DuBois agrega otro elemento. La consciencia acerca de que la salud mental es una discusión que no se puede dejar de tener. “No hay que despistarse”, dice. Hablar sobre nuestros malestares psíquicos, con o sin diagnóstico, hace parte del camino hacia un bienestar que incluya al malestar, que politice lo que sentimos en lugar de evitarlo como si fuera una alergia.

“La nueva moda es estar bien, ¿cierto? Entonces si es que estás mal, tienes que estar bien, no importa por qué estabas mal. La pregunta no es cómo estás, no es que pasó o qué tienes.

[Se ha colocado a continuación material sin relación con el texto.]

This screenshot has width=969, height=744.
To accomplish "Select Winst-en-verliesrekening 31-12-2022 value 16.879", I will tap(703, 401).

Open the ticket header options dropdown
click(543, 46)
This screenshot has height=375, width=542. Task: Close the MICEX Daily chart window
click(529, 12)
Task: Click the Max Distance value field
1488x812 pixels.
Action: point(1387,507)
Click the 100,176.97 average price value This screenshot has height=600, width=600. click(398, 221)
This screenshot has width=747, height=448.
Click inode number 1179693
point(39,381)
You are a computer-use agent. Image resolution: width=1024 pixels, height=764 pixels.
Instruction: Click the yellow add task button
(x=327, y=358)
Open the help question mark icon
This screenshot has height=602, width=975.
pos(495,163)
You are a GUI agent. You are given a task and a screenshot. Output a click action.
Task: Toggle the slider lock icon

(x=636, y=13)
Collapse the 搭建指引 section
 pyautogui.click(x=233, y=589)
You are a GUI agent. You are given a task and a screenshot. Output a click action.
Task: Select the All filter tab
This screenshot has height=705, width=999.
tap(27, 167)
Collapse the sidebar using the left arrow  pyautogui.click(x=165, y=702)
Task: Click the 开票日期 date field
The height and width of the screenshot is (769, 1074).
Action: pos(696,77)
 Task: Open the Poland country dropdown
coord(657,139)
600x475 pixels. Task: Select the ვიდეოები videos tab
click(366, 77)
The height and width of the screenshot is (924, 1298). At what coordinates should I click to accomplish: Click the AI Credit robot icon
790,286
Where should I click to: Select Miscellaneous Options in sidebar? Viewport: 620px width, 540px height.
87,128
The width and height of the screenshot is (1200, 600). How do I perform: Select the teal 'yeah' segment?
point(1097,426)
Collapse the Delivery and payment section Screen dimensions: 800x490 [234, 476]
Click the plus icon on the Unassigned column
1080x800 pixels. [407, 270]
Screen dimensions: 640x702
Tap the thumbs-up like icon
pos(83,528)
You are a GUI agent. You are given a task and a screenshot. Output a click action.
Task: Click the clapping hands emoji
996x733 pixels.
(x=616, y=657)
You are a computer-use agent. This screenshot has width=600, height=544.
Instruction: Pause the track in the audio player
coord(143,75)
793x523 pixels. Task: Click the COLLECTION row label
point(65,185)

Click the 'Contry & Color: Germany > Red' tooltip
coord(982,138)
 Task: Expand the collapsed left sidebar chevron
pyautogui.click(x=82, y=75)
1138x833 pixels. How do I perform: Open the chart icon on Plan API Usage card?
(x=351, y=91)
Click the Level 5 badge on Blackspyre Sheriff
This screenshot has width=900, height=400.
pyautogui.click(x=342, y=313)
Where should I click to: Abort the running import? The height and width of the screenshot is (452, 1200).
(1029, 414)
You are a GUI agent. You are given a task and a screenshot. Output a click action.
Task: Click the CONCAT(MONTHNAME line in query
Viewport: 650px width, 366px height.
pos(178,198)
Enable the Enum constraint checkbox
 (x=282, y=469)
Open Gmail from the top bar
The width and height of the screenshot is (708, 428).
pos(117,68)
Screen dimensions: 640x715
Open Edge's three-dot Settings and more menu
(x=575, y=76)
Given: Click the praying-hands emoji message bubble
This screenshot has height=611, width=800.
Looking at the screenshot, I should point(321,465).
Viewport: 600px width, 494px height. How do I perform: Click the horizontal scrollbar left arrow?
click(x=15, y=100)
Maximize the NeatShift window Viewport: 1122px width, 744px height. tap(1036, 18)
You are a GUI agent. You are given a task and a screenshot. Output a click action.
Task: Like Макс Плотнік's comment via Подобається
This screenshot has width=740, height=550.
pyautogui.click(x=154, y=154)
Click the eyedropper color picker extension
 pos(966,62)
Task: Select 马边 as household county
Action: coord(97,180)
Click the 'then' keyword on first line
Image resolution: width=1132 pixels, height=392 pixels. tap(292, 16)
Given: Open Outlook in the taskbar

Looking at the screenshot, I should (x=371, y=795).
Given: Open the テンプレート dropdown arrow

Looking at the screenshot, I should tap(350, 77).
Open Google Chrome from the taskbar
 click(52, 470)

Es ya basta, rapidito, levanta pelito y haz otra cosa porque tienes que estar bien”, manifiesta la especialista ecuatoriana.

Nos necesitamos

Hablar de salud mental, de aquello que nos atormenta internamente, de lo que nos quita el sueño o no ha hecho olvidar cómo sonreír, es desafiante. Hablar como algo que ponemos en común con otros desafía incluso valores que consideramos que le dan sentido a la vida contemporánea, como la productividad, la autosuficiencia o la felicidad.

Una de las conclusiones es que nos necesitamos colectivamente para detenernos y atender lo que nos rompe por dentro.

Ante la crisis de salud mental por la que atraviesa el mundo, las respuestas ya no pueden eludir el hecho de que las acciones y los actores comunitarios representan una enorme irradiación protectora para la salud mental.

Según la OMS, esa es una de las metas del mundo en salud mental para 2030. Que la cobertura de los servicios para los problemas en este campo aumente al menos a un 50 % y que el 80 % de los países hayan duplicado el número de centros de salud mental de base comunitaria al llegar a la tercera década de este siglo.

Sin duda, que los países tengan políticas públicas orientadas a garantizar atención y recursos sanitarios para nuestros malestares psíquicos continúa siendo indispensable. Lo realmente desafiante de nuestro momento es trabajar para que familiar, educativa y comunitariamente podamos entender y atender la salud mental desde que empezamos a relacionarnos con nuestras emociones, es decir, desde el día uno de nuestras vidas.

“Debemos estar más en comunidad, conectados con las personas de nuestra comunidad y haciendo cosas que tengan sentido para la comunidad. Eso resulta ser súper protectivo”, señala Ospina.

Luisa, Jonny, Stella y Natalia son tan solo algunos rostros de esta realidad. Haber dejado su testimonio en el formulario fue un paso en la secuencia de pasos que han dado, cada uno a su ritmo, para atender los quiebres de su salud mental. Luisa busca las palabras para nombrar lo que vive: “Quiero saber qué me pasa y por qué actúo así”. Jonny y Stella buscan atención para un problema identificado y reconocido. “Se empiezan a agotar las ideas, los recursos y a estrechar el camino”, admite Jonny. Natalia busca algo de certeza en medio de un futuro que advierte lleno de incertidumbre: “Creo que sobre todo es que en este momento no tengo una roca en mi vida, o sea, todo está en el aire, todo son planes”.

Los cuatro hacen parte de una comunidad creada circunstancialmente a través de un formulario de Google. Los cuatro han encontrado en ese espacio virtual una oportunidad para poner en común sus malestares. Al dar ‘enviar’, los cuatro habitan una realidad compartida: viven quiebres similares que, a pesar de todo, parecen destinados a resolver por su cuenta o porque quedarse paralizados puede costarles todo.

 

*Se mantienen solo los nombres, sin apellidos o más detalles por pedido de las fuentes.